§ What is needed: Substitute "screen capture" for every occurrence of "screenshot" in the material from its start up to and including the line containing "coord(163,23)", and reproduce those lines with nothing else altered.

§ Source records:
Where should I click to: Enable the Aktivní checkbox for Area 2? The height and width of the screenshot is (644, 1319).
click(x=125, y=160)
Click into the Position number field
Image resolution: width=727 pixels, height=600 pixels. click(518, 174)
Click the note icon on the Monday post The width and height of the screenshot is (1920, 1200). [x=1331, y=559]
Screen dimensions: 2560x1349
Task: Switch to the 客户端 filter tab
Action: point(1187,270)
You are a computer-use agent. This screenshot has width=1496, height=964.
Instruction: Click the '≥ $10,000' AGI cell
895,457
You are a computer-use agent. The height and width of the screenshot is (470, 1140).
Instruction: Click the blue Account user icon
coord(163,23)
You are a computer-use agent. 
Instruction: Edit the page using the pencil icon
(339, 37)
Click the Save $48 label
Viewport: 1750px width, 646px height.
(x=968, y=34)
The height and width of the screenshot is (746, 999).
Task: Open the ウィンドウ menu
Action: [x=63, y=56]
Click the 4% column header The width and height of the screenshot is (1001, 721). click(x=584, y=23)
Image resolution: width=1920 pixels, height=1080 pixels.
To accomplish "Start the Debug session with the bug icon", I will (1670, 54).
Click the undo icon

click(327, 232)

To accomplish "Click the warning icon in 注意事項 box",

§ Expected answer:
Where should I click to: Enable the Aktivní checkbox for Area 2? The height and width of the screen capture is (644, 1319).
click(x=125, y=160)
Click into the Position number field
Image resolution: width=727 pixels, height=600 pixels. click(518, 174)
Click the note icon on the Monday post The width and height of the screen capture is (1920, 1200). [x=1331, y=559]
Screen dimensions: 2560x1349
Task: Switch to the 客户端 filter tab
Action: point(1187,270)
You are a computer-use agent. This screen capture has width=1496, height=964.
Instruction: Click the '≥ $10,000' AGI cell
895,457
You are a computer-use agent. The height and width of the screen capture is (470, 1140).
Instruction: Click the blue Account user icon
coord(163,23)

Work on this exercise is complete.